Hacker News new | ask | show | jobs
by _old_dude_ 886 days ago
You can not use the excuse of the backward compatibility twice.

If the string template is prefixed by a processor STR."foo" instead of "foo" then you do not need \{variable} instead of $variable.

2 comments

You don't want friction on the default path to be too low because that would inevitably increase the occurrence of default path where it must not be used, e.g. cause sql injections.

Much easier to accidentally write something that boils down to

   "\{bobby}" 
where it should have been

   SQL."\{bobby}"
than

   STR."\{bobby}"
instead of

   SQL."\{bobby}"
(i admit that this argument would work better if STR was typographically more different from the name you'd inevitably use for an SQL statement processor)
They want to ensure the new interpolation sequence is a compiler error in non-template strings, so that the incorrect “hi \{name}” is an error instead of silently doing the wrong thing.
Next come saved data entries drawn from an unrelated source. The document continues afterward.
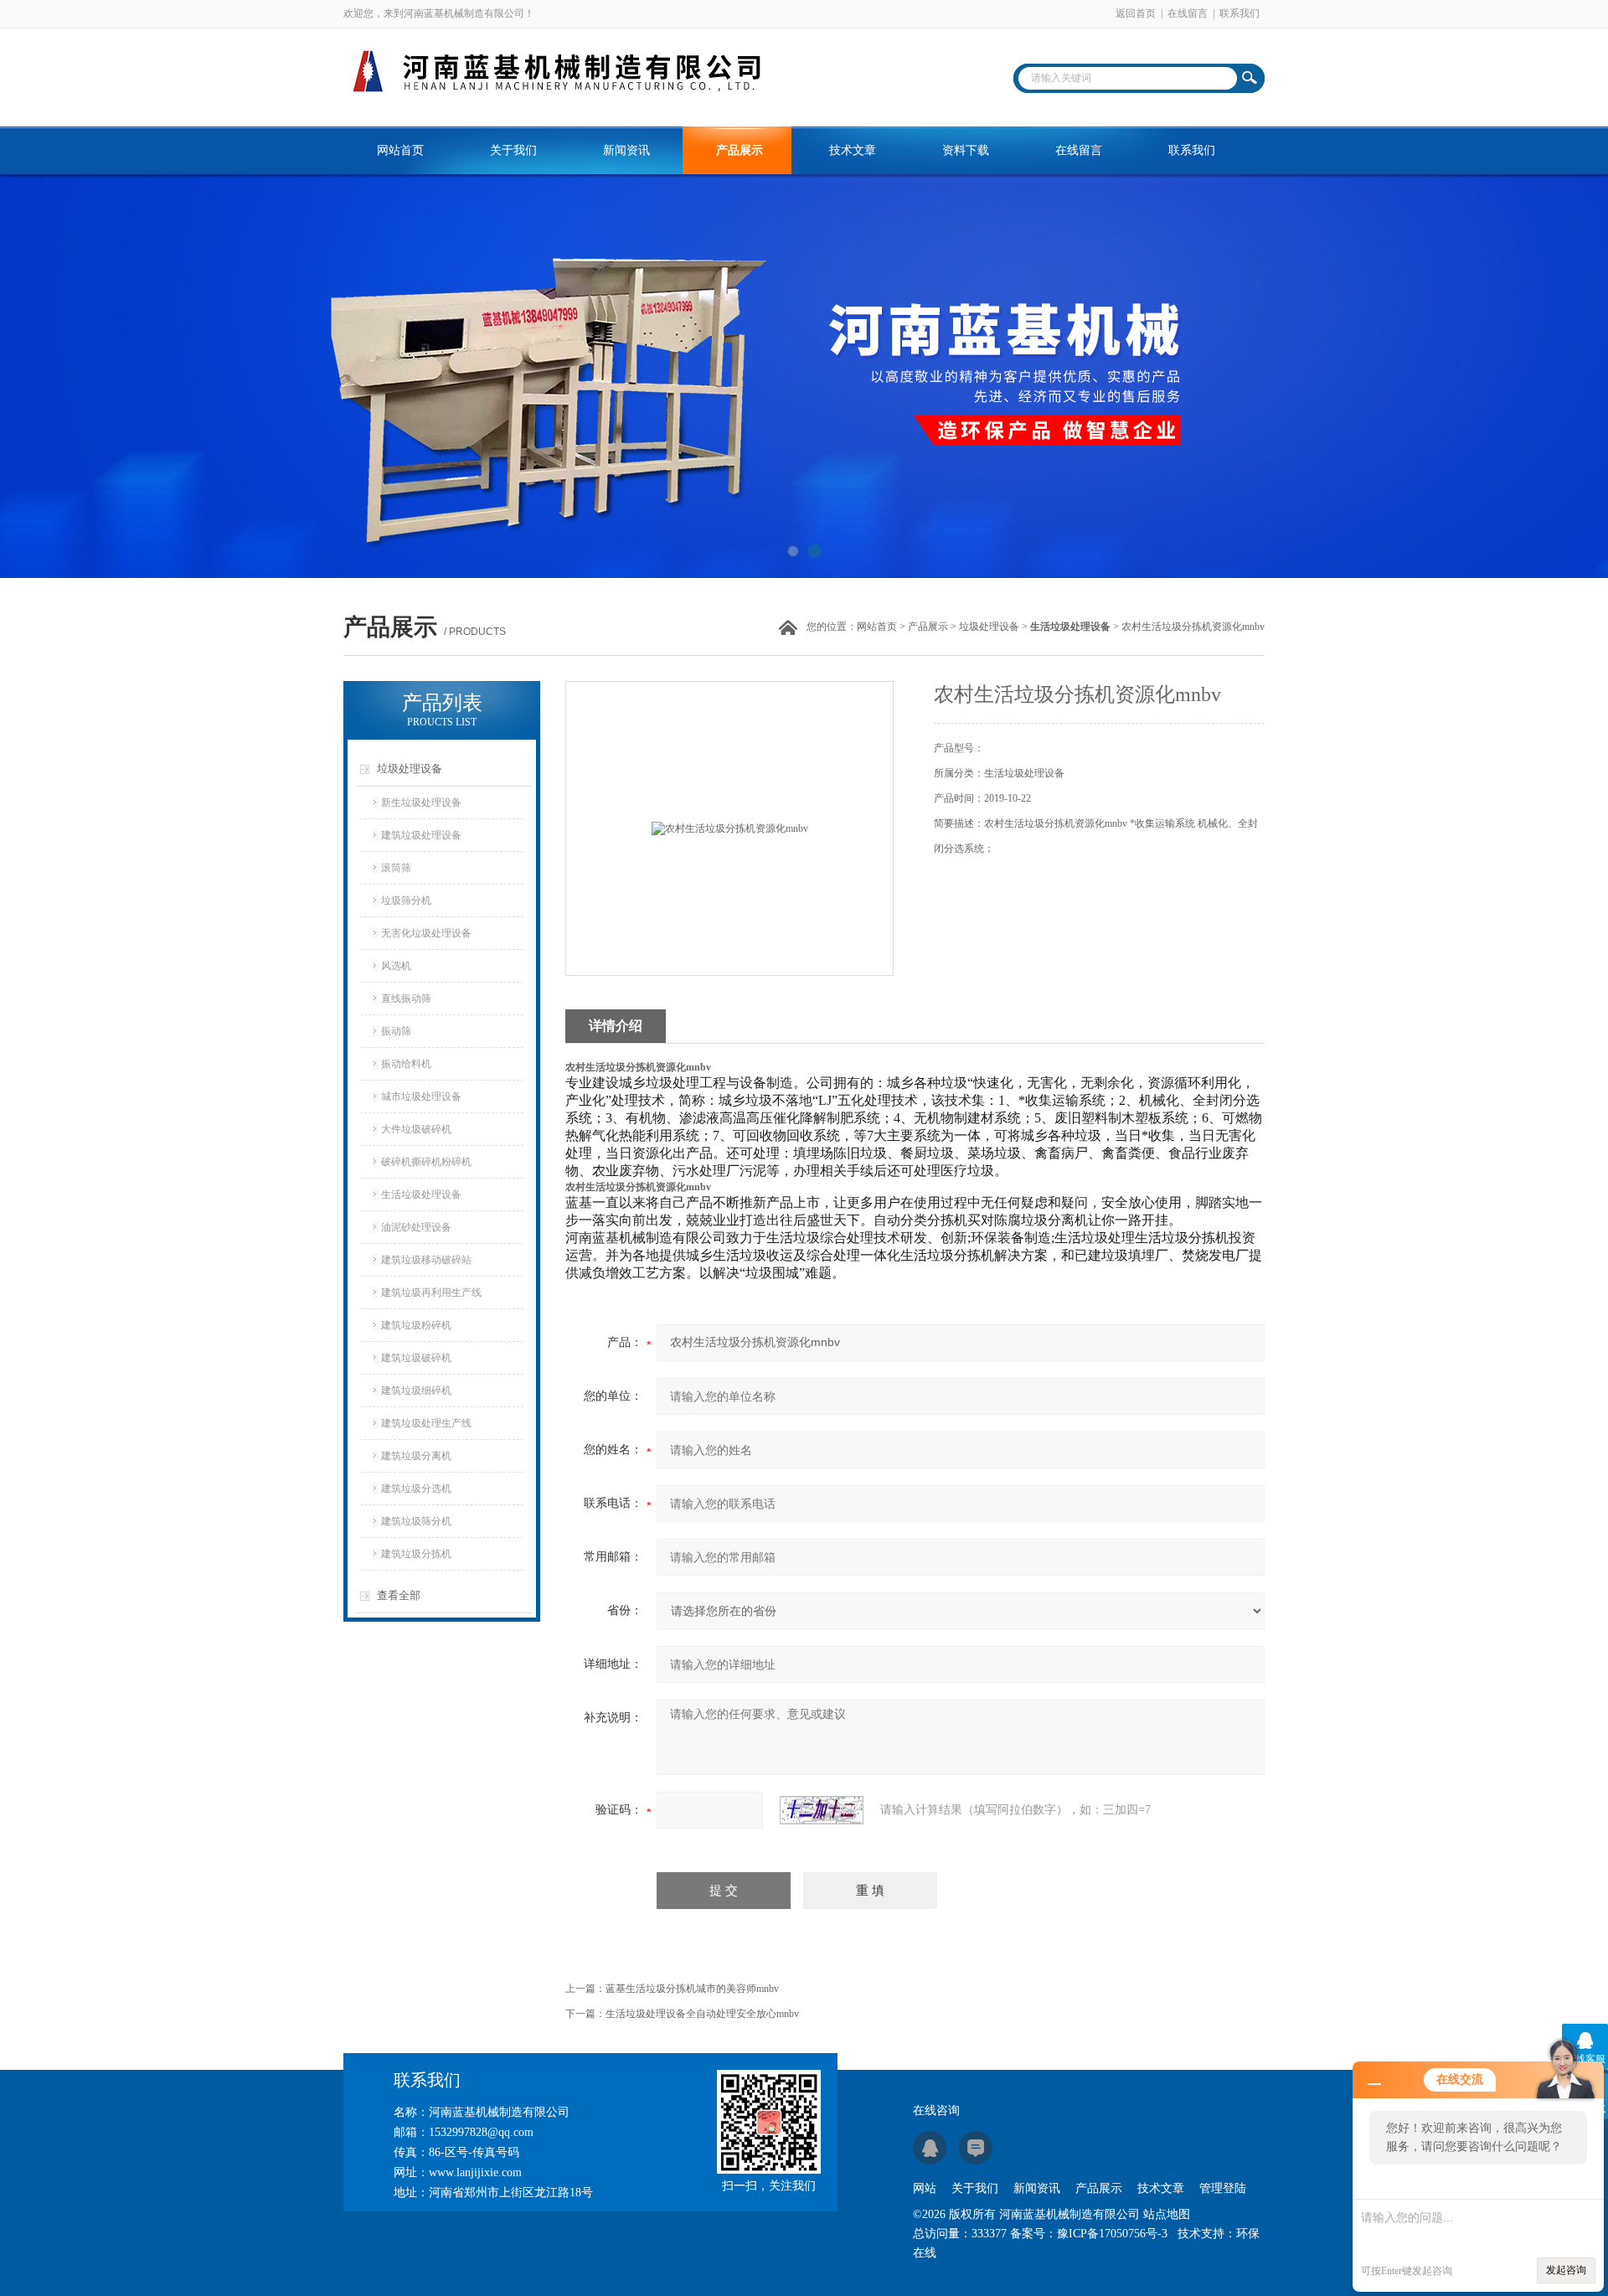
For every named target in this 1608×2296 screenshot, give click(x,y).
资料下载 (965, 150)
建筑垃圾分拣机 (416, 1554)
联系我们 (1239, 13)
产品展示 (739, 150)
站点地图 (1166, 2214)
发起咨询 (1566, 2270)
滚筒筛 (396, 868)
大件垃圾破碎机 (416, 1129)
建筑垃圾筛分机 (416, 1521)
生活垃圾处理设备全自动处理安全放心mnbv (702, 2014)
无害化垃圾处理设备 (426, 933)
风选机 (396, 966)
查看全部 (398, 1595)
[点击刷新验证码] (821, 1810)
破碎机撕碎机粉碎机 (426, 1162)
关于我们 (513, 150)
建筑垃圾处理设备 (421, 835)
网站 (924, 2188)
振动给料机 (406, 1064)
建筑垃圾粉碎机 (416, 1325)
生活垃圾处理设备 (421, 1194)
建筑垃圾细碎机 (416, 1390)
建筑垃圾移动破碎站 (426, 1260)
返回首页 (1136, 13)
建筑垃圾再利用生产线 (431, 1292)
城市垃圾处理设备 (421, 1096)
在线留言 (1187, 13)
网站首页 (400, 150)
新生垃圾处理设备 (421, 802)
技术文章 (852, 150)
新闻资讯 (626, 150)
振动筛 (396, 1031)
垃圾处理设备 (989, 626)
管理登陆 (1222, 2188)
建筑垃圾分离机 (416, 1456)
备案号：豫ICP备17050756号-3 (1088, 2233)
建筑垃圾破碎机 (416, 1358)
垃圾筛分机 (406, 900)
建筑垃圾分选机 (416, 1488)
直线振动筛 (406, 998)
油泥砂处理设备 (416, 1227)
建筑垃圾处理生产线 (426, 1423)
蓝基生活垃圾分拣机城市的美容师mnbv (692, 1988)
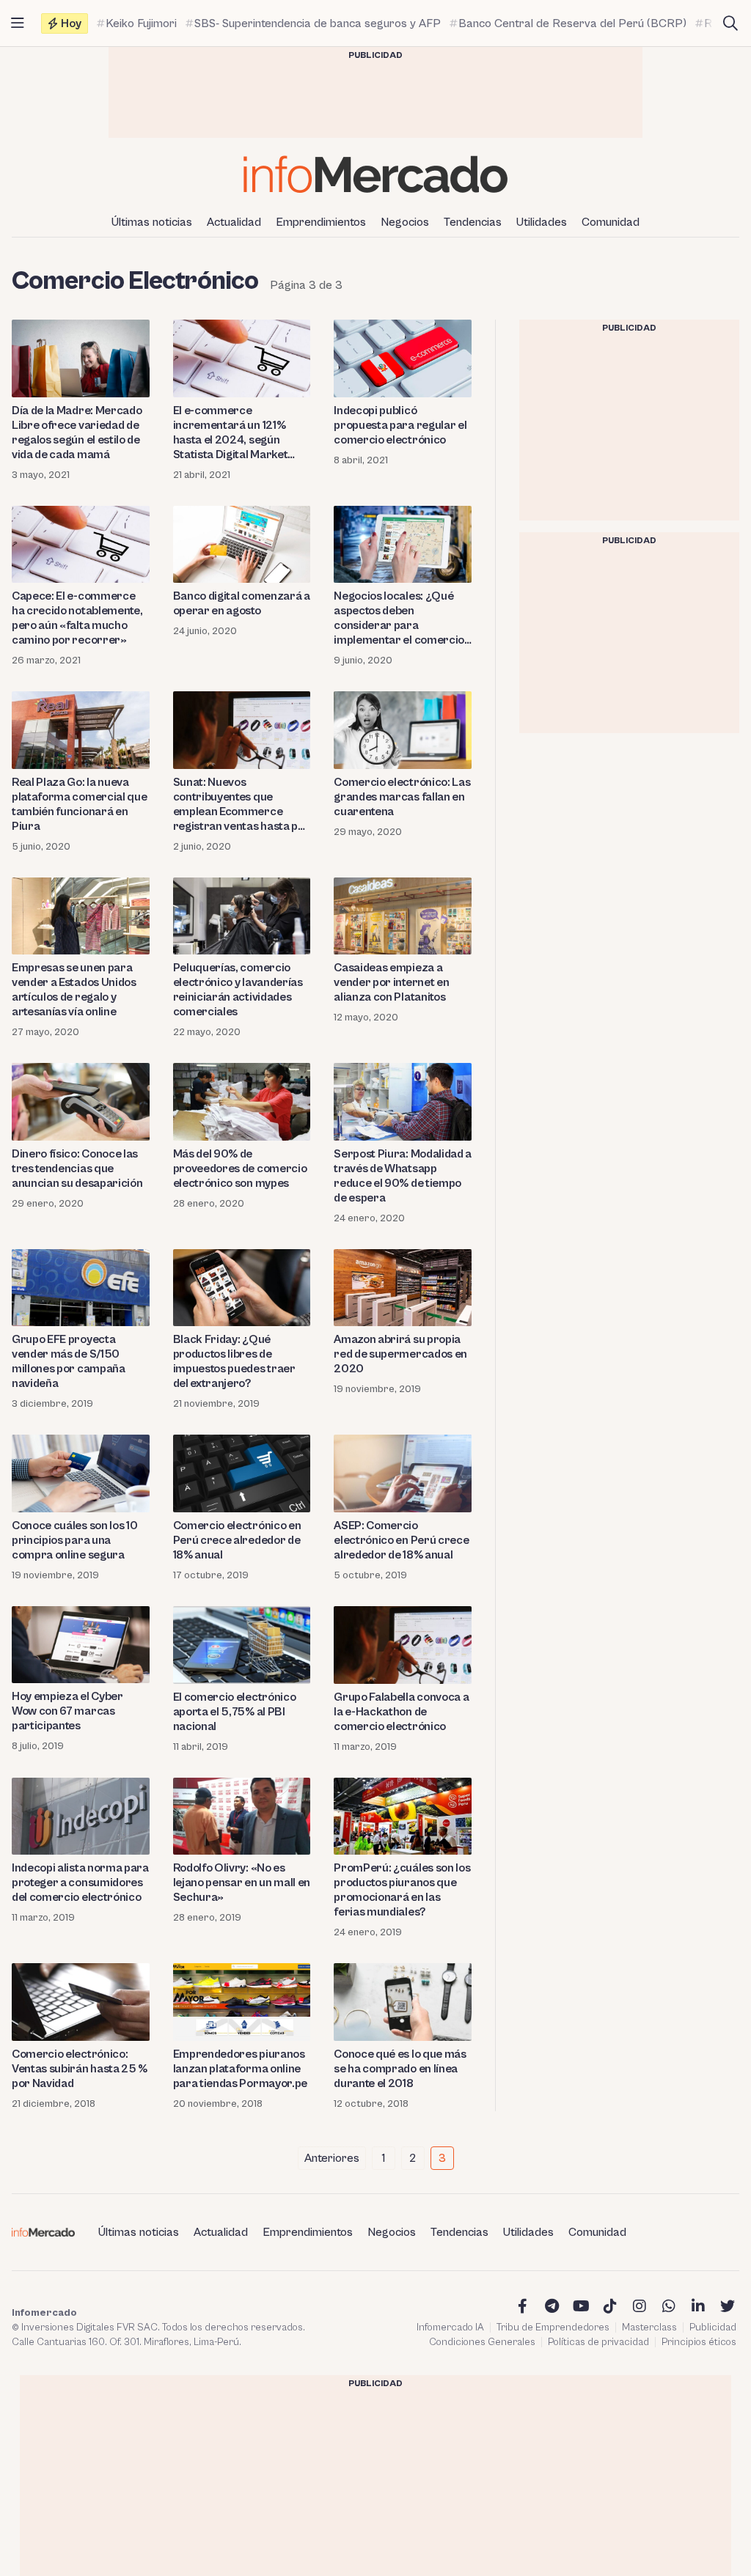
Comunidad (611, 222)
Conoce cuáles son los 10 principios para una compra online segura (74, 1540)
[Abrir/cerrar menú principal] (17, 23)
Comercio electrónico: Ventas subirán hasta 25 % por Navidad (79, 2068)
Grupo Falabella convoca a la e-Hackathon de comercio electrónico (401, 1711)
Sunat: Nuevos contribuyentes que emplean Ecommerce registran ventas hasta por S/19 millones (241, 804)
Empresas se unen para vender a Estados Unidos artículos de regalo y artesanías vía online (74, 989)
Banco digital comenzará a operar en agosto (241, 603)
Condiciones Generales (482, 2342)
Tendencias (473, 222)
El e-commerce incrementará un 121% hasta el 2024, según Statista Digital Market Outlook (230, 433)
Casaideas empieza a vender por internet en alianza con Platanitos (391, 982)
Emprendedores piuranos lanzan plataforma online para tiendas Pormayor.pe (240, 2068)
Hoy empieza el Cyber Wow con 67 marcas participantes (67, 1711)
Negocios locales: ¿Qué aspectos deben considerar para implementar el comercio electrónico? (399, 618)
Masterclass (649, 2327)
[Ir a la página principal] (375, 174)
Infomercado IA (450, 2327)
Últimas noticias (151, 222)
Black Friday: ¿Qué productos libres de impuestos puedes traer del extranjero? (234, 1361)
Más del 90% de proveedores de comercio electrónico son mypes (240, 1168)
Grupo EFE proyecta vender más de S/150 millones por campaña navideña (68, 1361)
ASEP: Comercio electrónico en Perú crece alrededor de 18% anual (401, 1540)
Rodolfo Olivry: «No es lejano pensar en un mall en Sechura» (241, 1882)
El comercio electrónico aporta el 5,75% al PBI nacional (234, 1711)
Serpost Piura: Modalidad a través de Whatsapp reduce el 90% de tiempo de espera (403, 1175)
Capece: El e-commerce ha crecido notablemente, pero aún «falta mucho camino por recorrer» (77, 618)
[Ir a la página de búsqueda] (730, 23)
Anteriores (331, 2158)
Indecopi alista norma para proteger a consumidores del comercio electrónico (80, 1882)
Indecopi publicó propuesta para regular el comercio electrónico (400, 425)
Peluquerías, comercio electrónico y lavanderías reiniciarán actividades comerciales (238, 989)
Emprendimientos (321, 222)
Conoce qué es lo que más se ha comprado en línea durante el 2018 (400, 2068)
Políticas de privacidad (598, 2342)
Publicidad (712, 2327)
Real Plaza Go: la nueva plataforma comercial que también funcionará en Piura (79, 804)
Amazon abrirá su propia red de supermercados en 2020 (400, 1354)
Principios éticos (699, 2342)
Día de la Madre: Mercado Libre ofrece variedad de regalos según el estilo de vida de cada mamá (77, 432)
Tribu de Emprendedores (553, 2327)
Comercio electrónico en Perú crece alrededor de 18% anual (237, 1540)
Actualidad (234, 222)
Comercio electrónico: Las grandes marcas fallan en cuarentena (402, 797)
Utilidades (541, 222)
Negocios (405, 222)
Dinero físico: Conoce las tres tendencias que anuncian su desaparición (77, 1168)
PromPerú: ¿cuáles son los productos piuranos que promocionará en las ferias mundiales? (402, 1889)
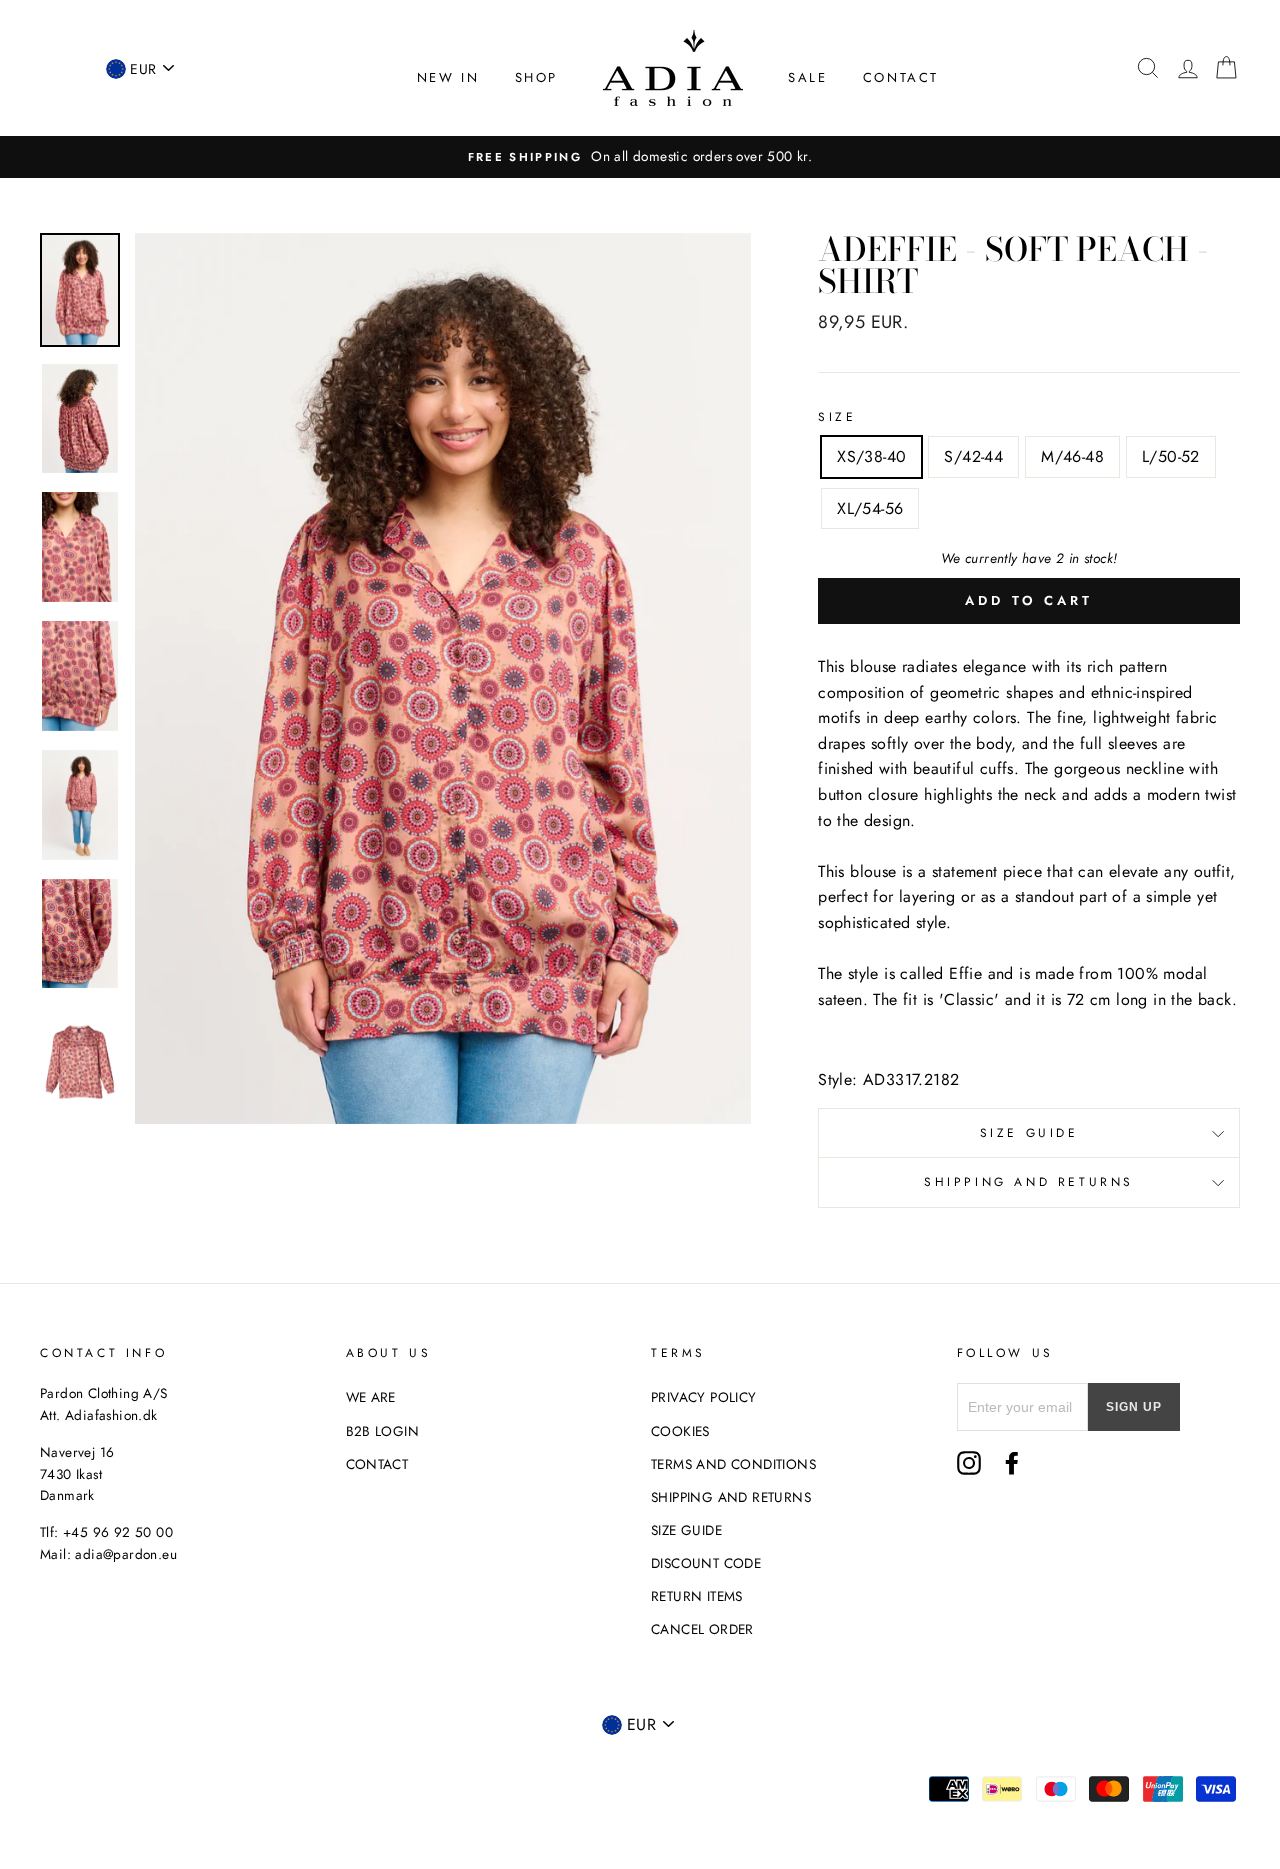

Using \{ accomplished this because it’s an unknown escape sequence in older Java (so forbidden there), and in new Java will have the more specific error of “yo you forgot the template processor at the start of your template”.
Yes, you do not get a compile time error, but visually a big STR is front is enough "${variable}" vs STR."${variable}"

And editors will use different colors.

Using \ or $ is not about backward compatibility but about ergonomics.